A 30-day forgiveness reading plan
Week 1 — God's forgiveness of us
- Day 1: Psalm 32
- Day 2: Psalm 51
- Day 3: Psalm 103
- Day 4: Isaiah 1:18–20
- Day 5: Isaiah 43:25 + Isaiah 53
- Day 6: Micah 7:18–20
- Day 7: Luke 15 (the three lost parables)
Week 2 — Jesus teaches on forgiveness
- Day 8: Matthew 5:21–26
- Day 9: Matthew 6:9–15 (the Lord's Prayer)
- Day 10: Matthew 18:21–35 (the unforgiving servant)
- Day 11: Mark 11:20–26
- Day 12: Luke 6:27–38
- Day 13: Luke 7:36–50 (the woman who anointed Jesus)
- Day 14: Luke 23:32–43 (Jesus at the cross)
Week 3 — Forgiveness in the early church
- Day 15: John 8:1–11
- Day 16: John 21:15–19 (Jesus restores Peter)

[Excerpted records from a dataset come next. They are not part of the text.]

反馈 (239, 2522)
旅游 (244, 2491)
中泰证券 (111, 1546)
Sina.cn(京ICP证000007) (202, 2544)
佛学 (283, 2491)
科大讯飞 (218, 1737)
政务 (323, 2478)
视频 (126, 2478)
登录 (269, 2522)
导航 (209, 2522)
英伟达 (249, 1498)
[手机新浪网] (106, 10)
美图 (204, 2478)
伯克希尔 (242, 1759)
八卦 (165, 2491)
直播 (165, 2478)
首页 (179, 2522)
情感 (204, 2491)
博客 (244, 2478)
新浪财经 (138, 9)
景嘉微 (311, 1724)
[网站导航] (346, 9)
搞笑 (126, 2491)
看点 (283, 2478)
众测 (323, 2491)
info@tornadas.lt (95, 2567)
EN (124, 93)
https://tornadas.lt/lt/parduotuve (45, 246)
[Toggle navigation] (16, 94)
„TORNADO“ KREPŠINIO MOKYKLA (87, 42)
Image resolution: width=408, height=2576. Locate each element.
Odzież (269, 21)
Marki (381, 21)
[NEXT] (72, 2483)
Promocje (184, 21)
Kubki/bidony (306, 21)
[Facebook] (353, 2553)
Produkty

- Day 17: Acts 7:54–60 (Stephen)
- Day 18: Romans 4
- Day 19: Romans 5:1–11
- Day 20: Romans 8:31–39
- Day 21: 2 Corinthians 2:5–11
Week 4 — Living forgiven, forgiving others
- Day 22: 2 Corinthians 5:16–21
- Day 23: Ephesians 1:3–14
- Day 24: Ephesians 4:25–32
- Day 25: Colossians 3:1–17
- Day 26: 1 John 1:5–2:2
- Day 27: 1 John 4:7–21
- Day 28: Hebrews 8:7–13
- Day 29: Hebrews 10:11–25
- Day 30: Revelation 21:1–7
Read slowly. If a passage hits, sit there an extra day — the plan is a guide, not a deadline.
How to actually let it change you
Before you read each day, pray a single line: "God, show me what I need to see." After you read, do three things — name one thing you're thankful God forgave in you, name one person you're struggling to forgive, and ask God for a small next step. Sometimes the next step is a text. Sometimes it's just not bringing it up at dinner.
If you want this plan to live inside a larger rhythm of daily reading, Bible In A Year is built for exactly that — daily reminders, streaks, and progress tracking so a focused plan like this doesn't quietly drop off your calendar in week two.
Frequently Asked Questions
What if I'm not ready to forgive someone yet?
Start anyway. Forgiveness in scripture is usually a process, not a single moment — David took a full psalm to get from guilt to gratitude. Reading about it before you feel it is part of how the feeling eventually comes.
Does forgiving someone mean I have to trust them again?
No. Forgiveness releases the debt; trust is rebuilt over time as someone proves they've changed. Several of the passages in week three — especially Romans 5 and 2 Corinthians 5 — show that reconciliation is its own work.
Can I do this plan alongside a regular Bible reading plan?
Yes, and many people do. The daily readings are short (10–15 minutes), so they pair well with a longer chronological or whole-Bible plan without doubling your time commitment.